California mansion has a storied past

Perhaps the only state with a more tortured history on its governor’s residence than Idaho is California, which is now one of the five states with no official residence.

There, a historic downtown Sacramento Victorian mansion – now a museum – housed the governor and family for decades, but then-Gov. Ronald Reagan moved out shortly after taking office in 1967, after his wife, Nancy, dubbed it a firetrap. Reagan had a 12,000-square-foot, concrete-block Spanish villa-style mansion built on 11.3 acres of donated land overlooking the American River, but by the time it was completed in 1975, he’d left office, and new Gov.
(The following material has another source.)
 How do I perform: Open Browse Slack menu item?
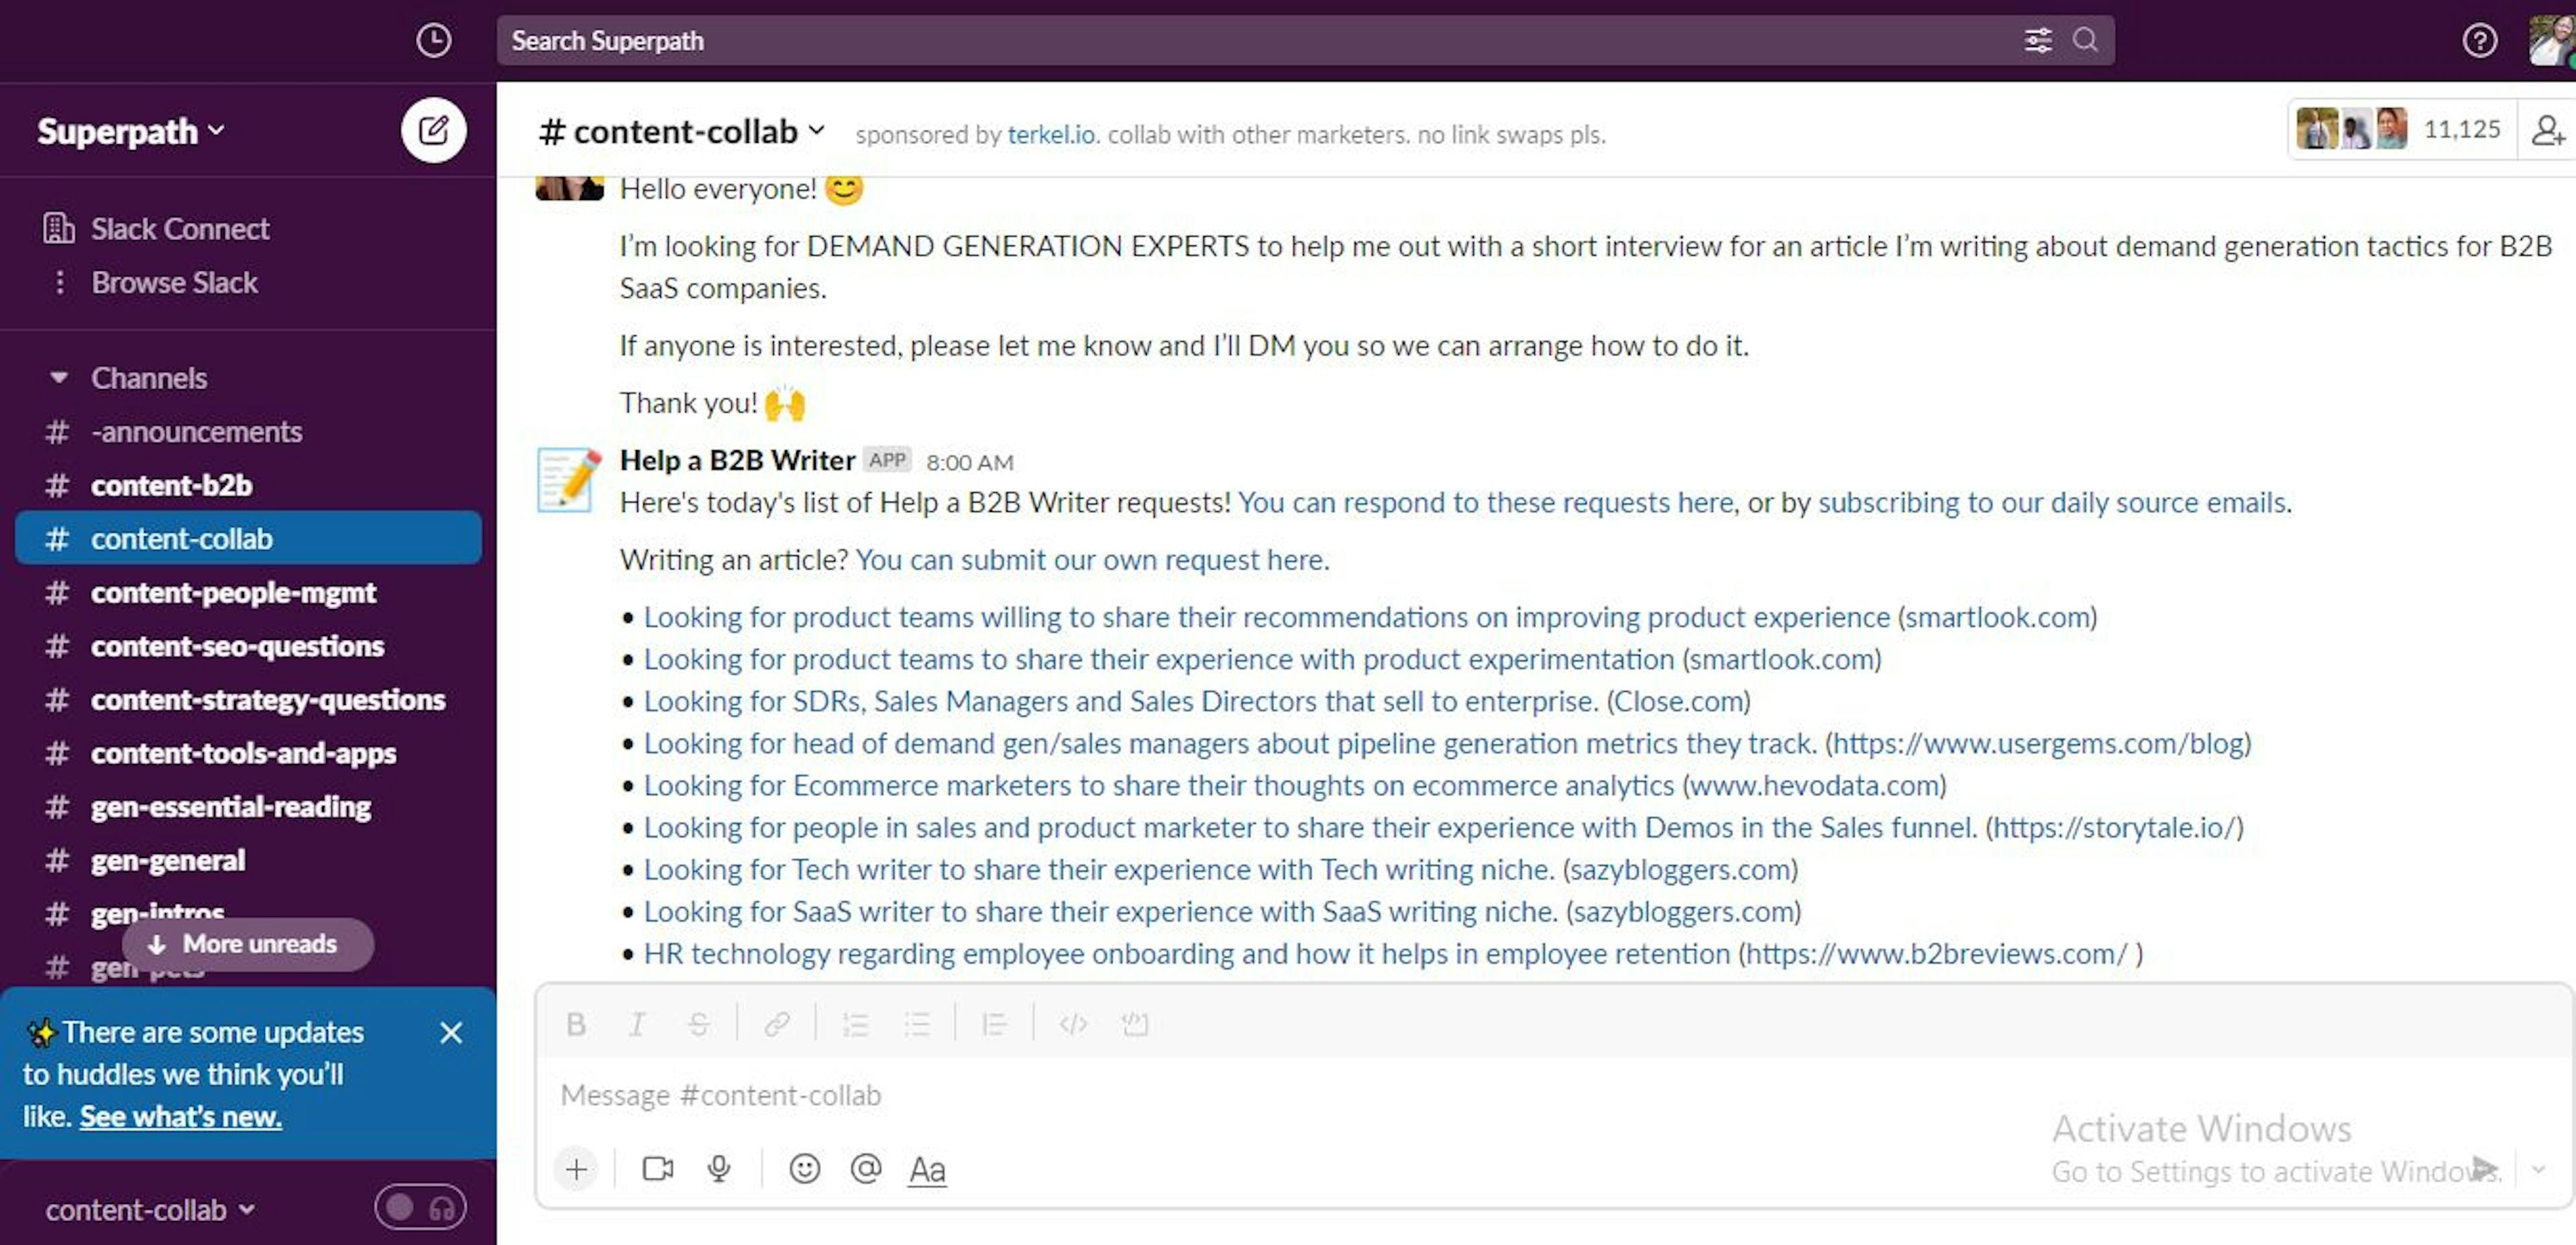pos(174,282)

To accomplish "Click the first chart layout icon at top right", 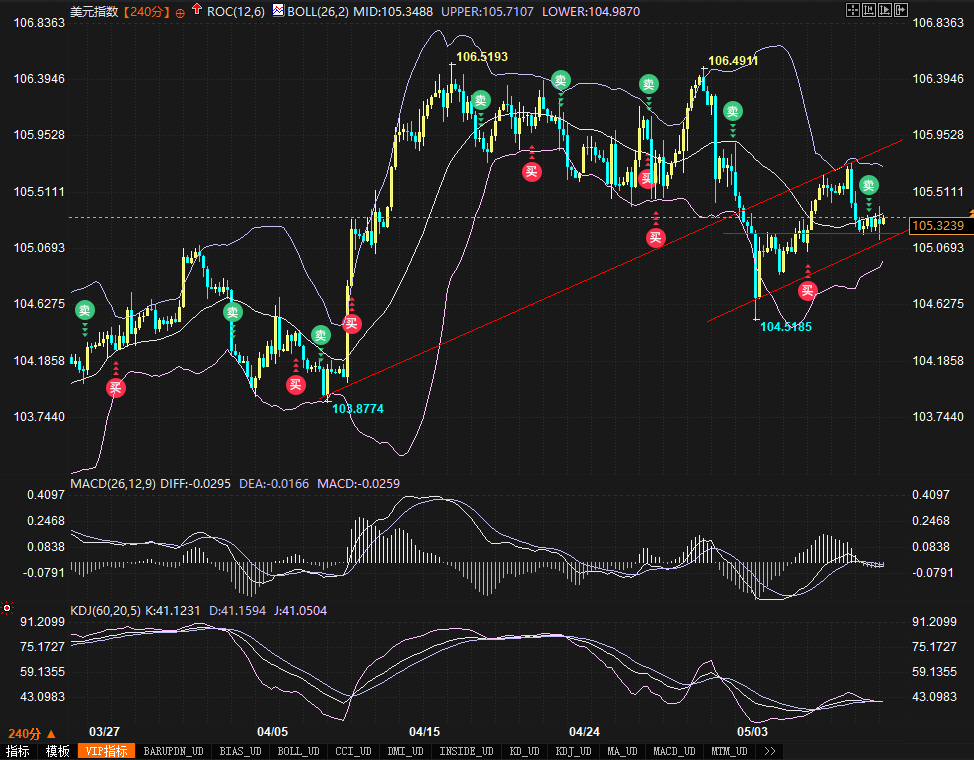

Jerry Brown, then nicknamed “Gov. Moonbeam,” refused to live there, instead renting an apartment across from the Capitol and sleeping on a mattress on the floor.
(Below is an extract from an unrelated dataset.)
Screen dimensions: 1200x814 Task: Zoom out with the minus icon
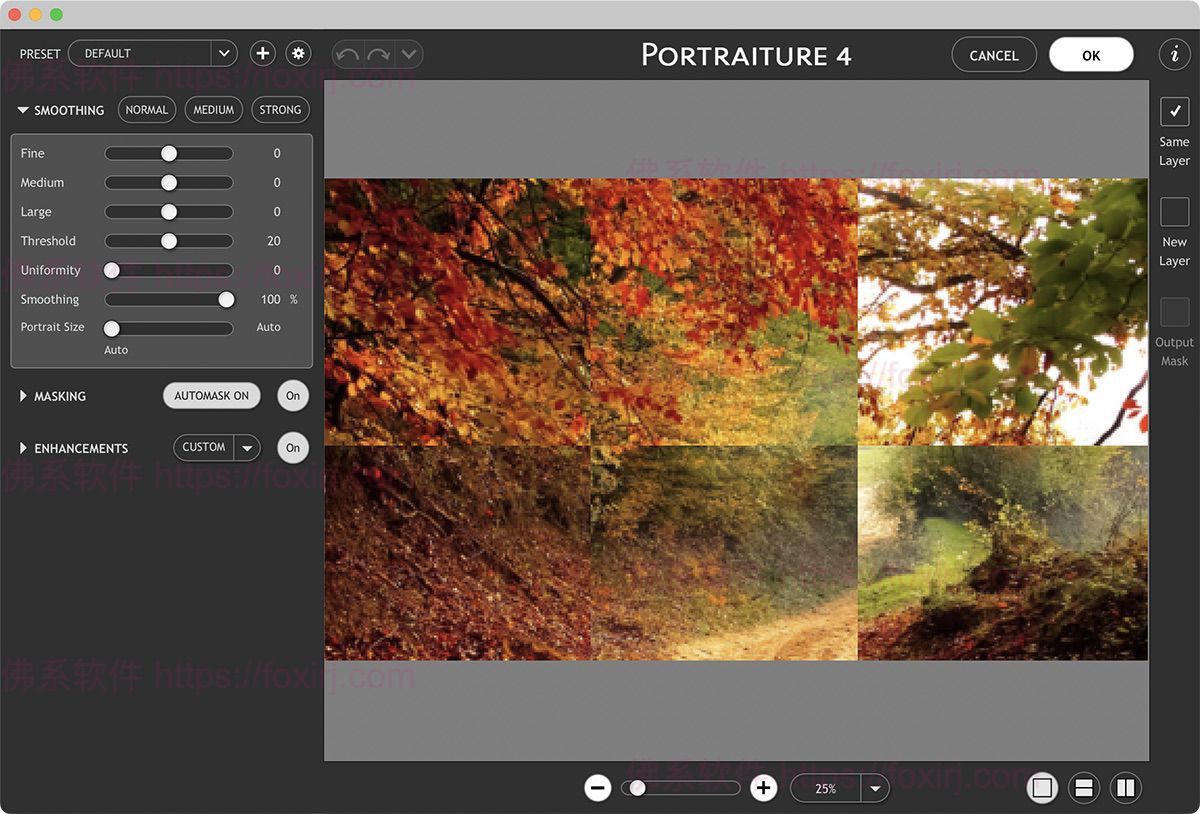pyautogui.click(x=598, y=788)
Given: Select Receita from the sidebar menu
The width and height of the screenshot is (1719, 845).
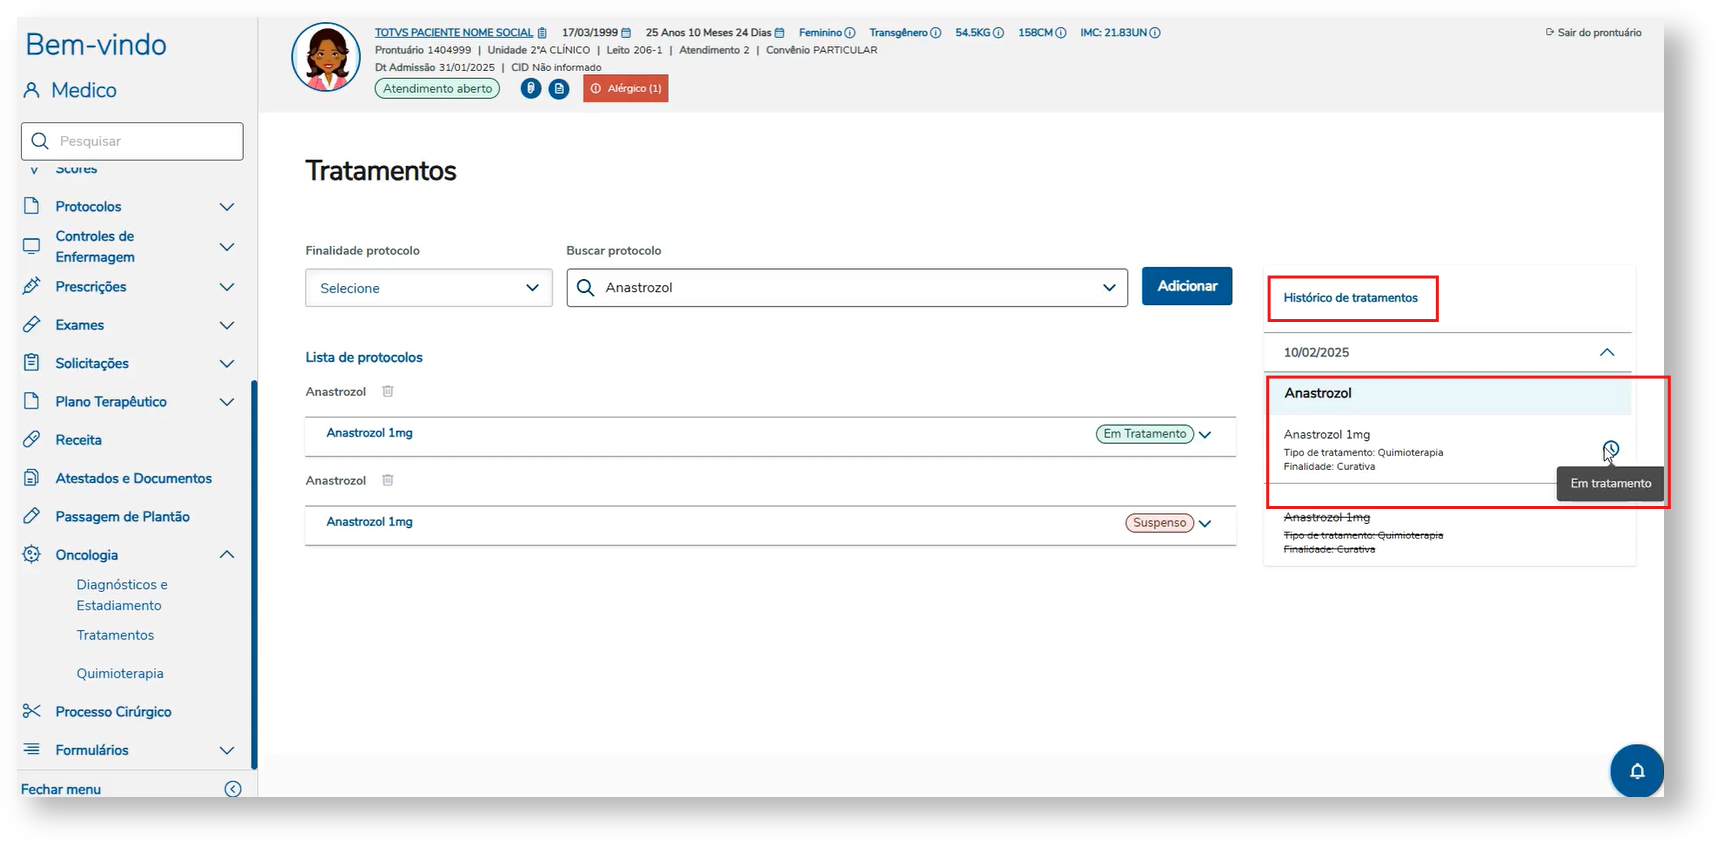Looking at the screenshot, I should tap(79, 440).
The riverside mansion was sold shortly before the next California governor took office – over the protests of new Gov.-elect George Deukmejian – and it’s now in a gated community dubbed “La Casa de los Gobernadores.”

When Arnold Schwarzenegger was California’s governor, he commuted by private plane from his Brentwood, Calif., home, or stayed in a suite at the Hyatt. California’s current governor – Jerry Brown again – has rented a loft a few blocks from the Capitol.